Friday, 2 April 2004
The Rise of non-Archimedean Mathematics and the Roots of a Misconception I:
the Emergence of non-Archimedean Grössensysteme

Philip Ehrlich
Ohio University
12:05 pm, 817R Cathedral of Learning

Abstract: In his paper Recent Work On The Principles of Mathematics, which appeared in 1901, Bertrand Russell reported that the three central problems of traditional mathematical philosophy--the nature of the infinite, the nature of the infinitesimal, and the nature of the continuum--had all been “completely solved” [1901, p. 89]. Indeed, as Russell went on to add: “The solutions, for those acquainted with mathematics, are so clear as to leave no longer the slightest doubt or difficulty” [1901, p. 89]. According to Russell, the structure of the infinite and the continuum were completely revealed by Cantor and Dedekind, and the concept of an infinitesimal had been found to be incoherent and was “banish[ed] from mathematics” through the work of Weierstrass and others [1901, pp. 88, 90]. These themes were reiterated in Russell’s often reprinted Mathematics and the Metaphysician [1918], and further developed in both editions of Russell’s The Principles of Mathematics [1903; 1937], the works which perhaps more than any other helped to promulgate these ideas among historians and philosophers, of mathematics.

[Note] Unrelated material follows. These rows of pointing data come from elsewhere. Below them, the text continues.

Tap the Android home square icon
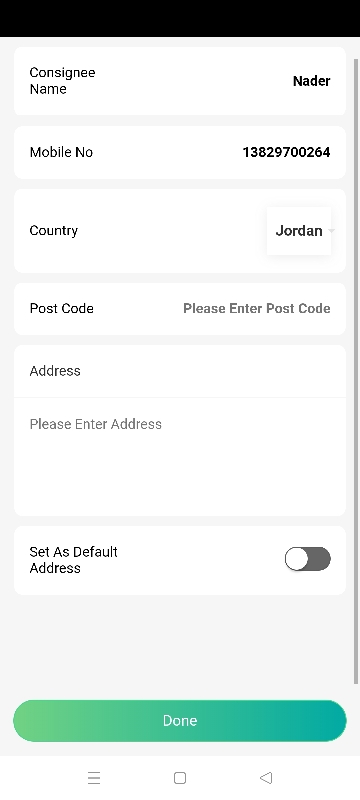The image size is (360, 800). (179, 778)
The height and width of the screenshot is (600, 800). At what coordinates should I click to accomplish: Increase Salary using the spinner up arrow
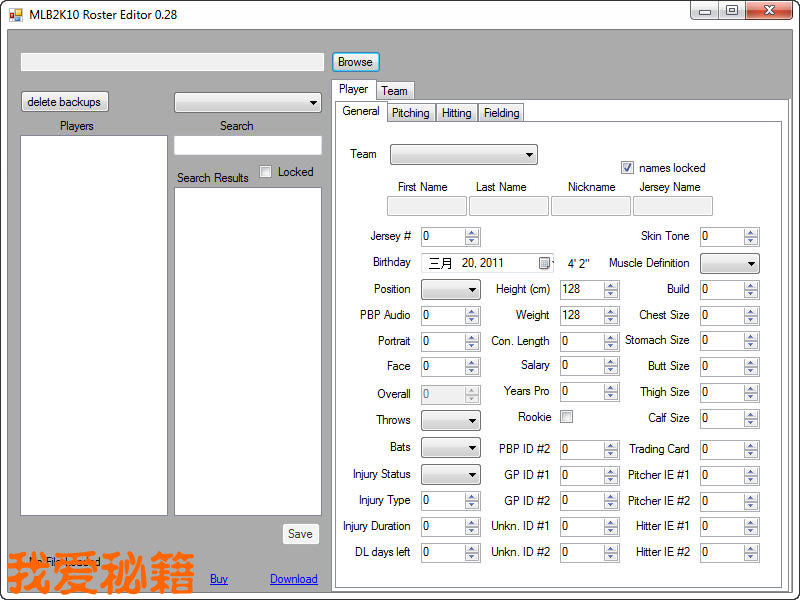click(611, 362)
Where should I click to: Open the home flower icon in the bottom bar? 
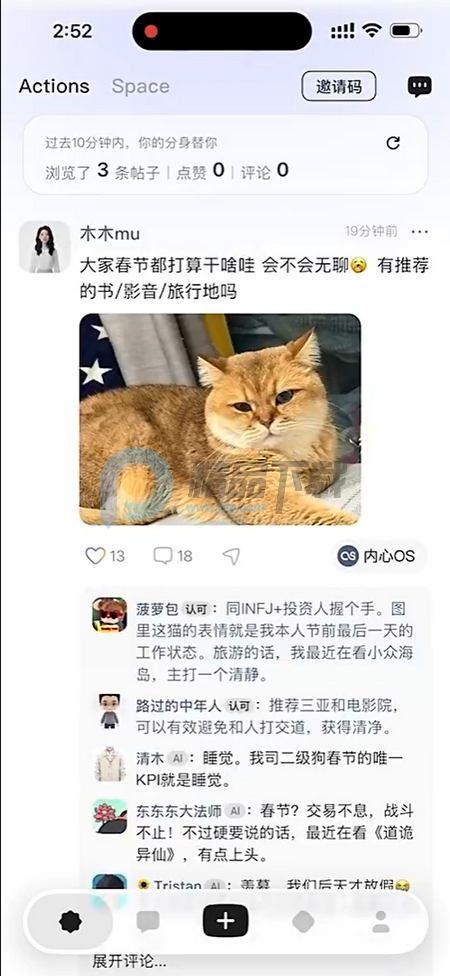pos(70,921)
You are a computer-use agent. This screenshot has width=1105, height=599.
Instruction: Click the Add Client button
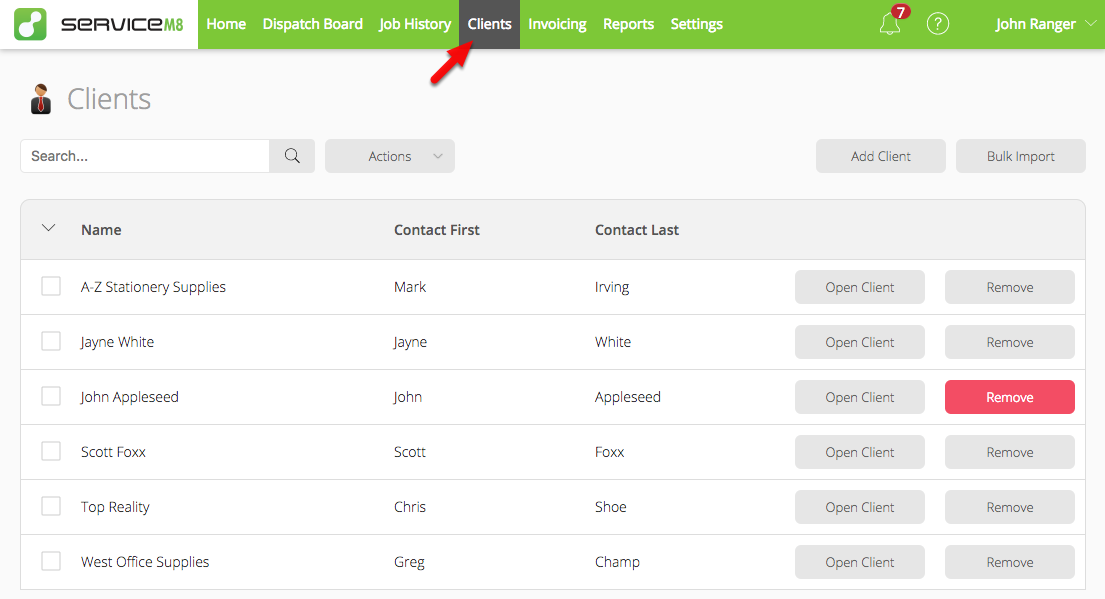880,156
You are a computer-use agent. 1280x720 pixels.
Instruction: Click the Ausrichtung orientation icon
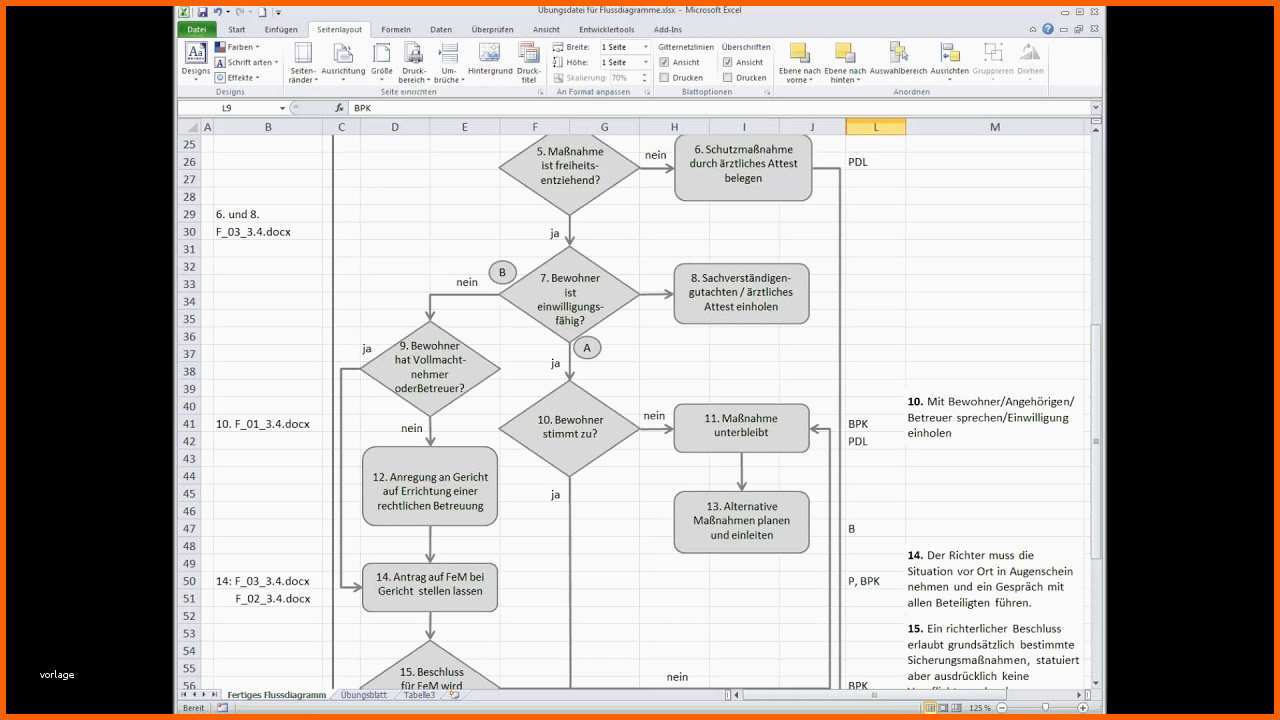(343, 61)
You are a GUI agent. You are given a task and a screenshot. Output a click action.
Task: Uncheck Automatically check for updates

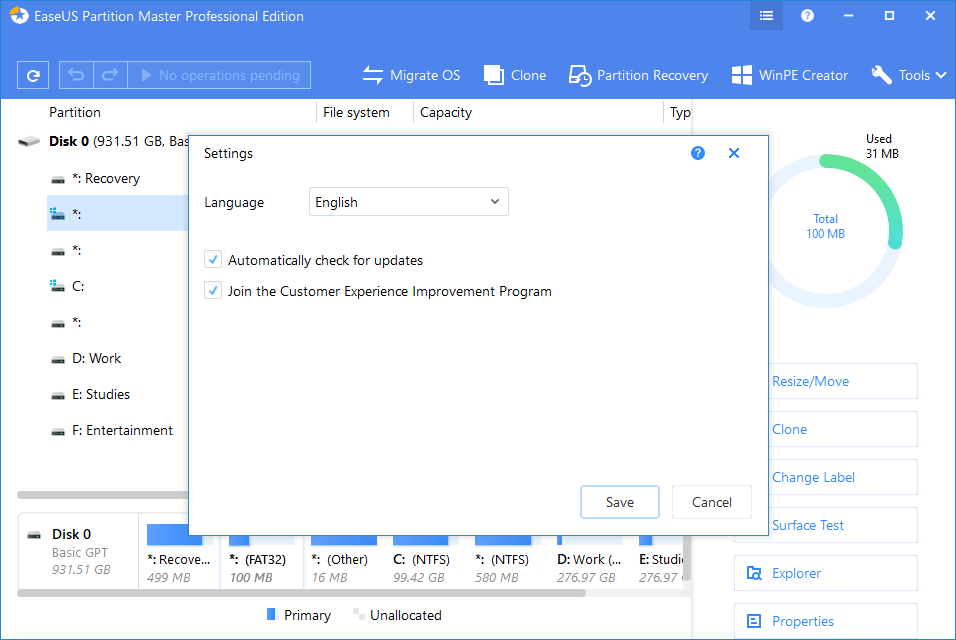click(213, 260)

In the two editions of the latter work, however, the banishment of infinitesimals that Russell spoke of in 1901 was given an apparent theoretical urgency. No longer was it simply that “nobody could discover what the infinitely little might be,” [1901, p. 90] but rather, according to Russell, the kinds of infinitesimals that had been of principal interest to mathematicians were shown to be either “mathematical fictions” whose existence would imply a contradiction [1903, p. 336; 1937, p. 336] or, outright “self-contradictory,” as in the case of an infinitesimal line segment [1903, p. 368; 1937, p. 368].

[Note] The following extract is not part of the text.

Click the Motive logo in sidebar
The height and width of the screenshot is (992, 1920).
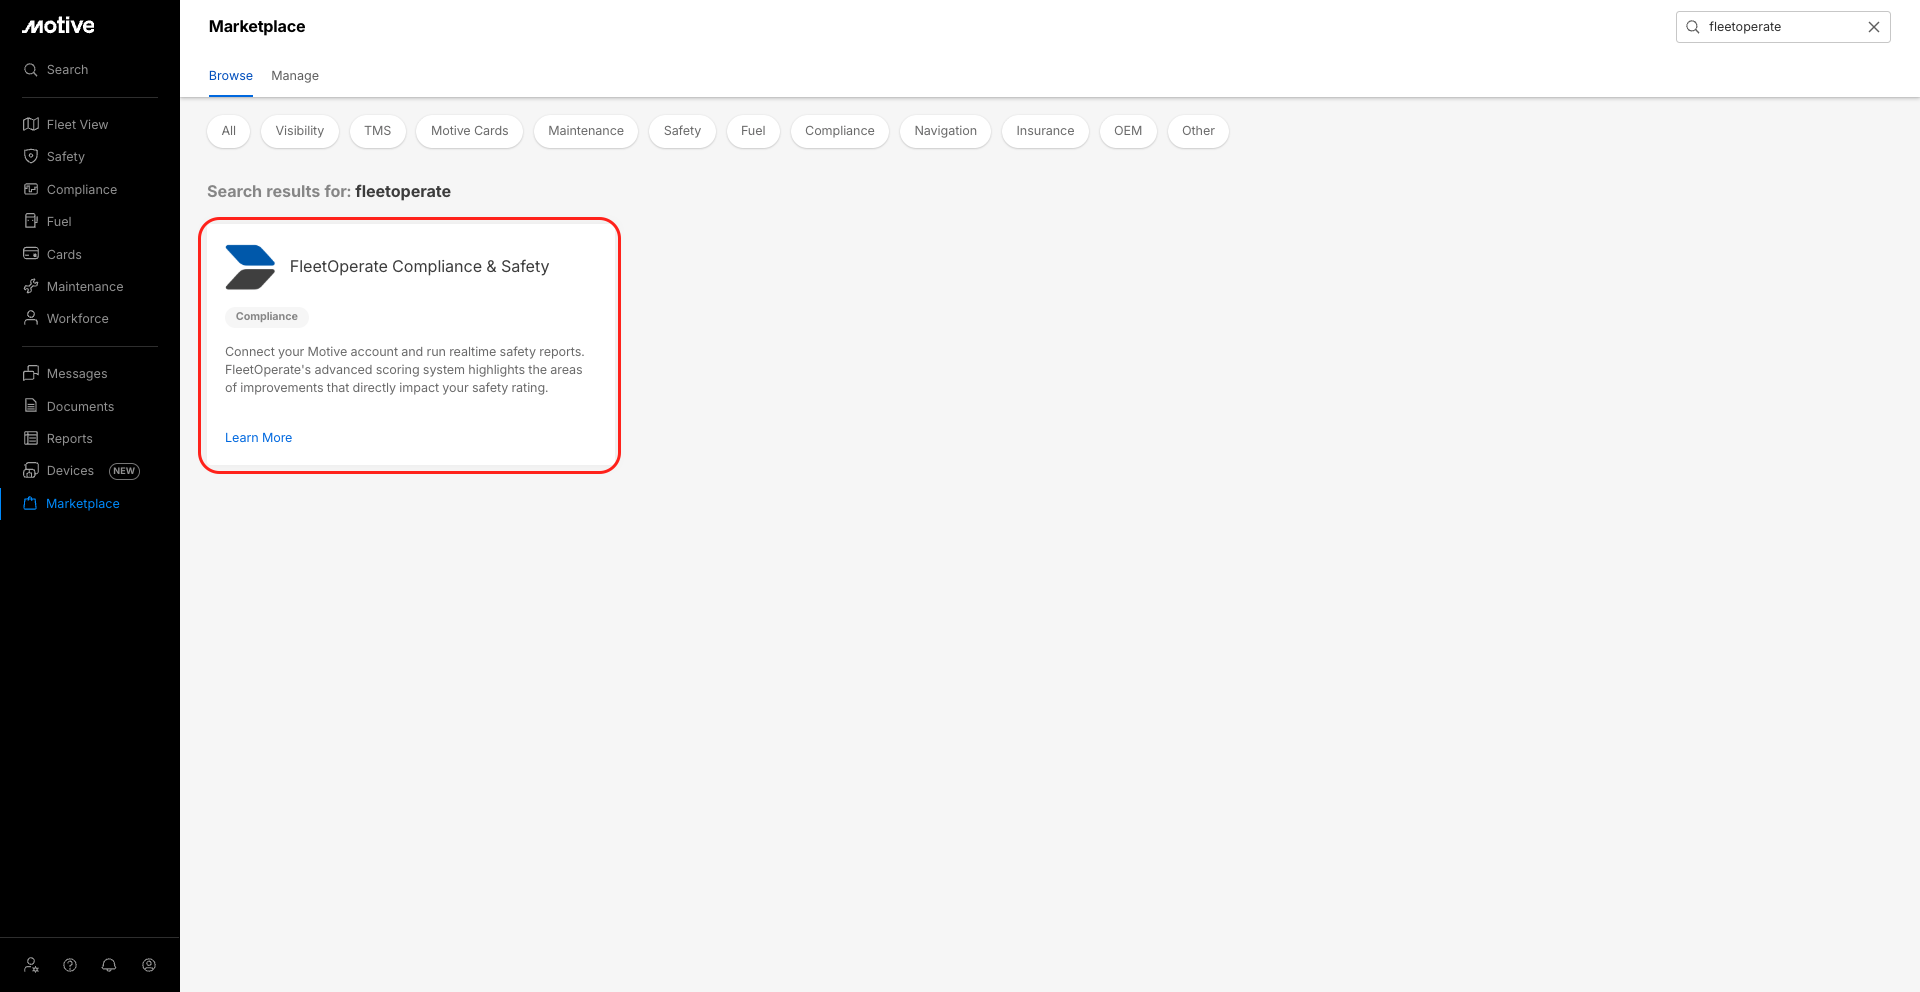(x=58, y=26)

In a fledgling work in progress I presented at the Center a number of years ago attention was drawn to just how misleading the just-cited views of Russell are vis-à-vis late nineteenth-century mathematics and to just how mischievous those views of Russell have been. Having now completed a significant portion of that work, my talk will fill in some of the gaps contained in my earlier talk.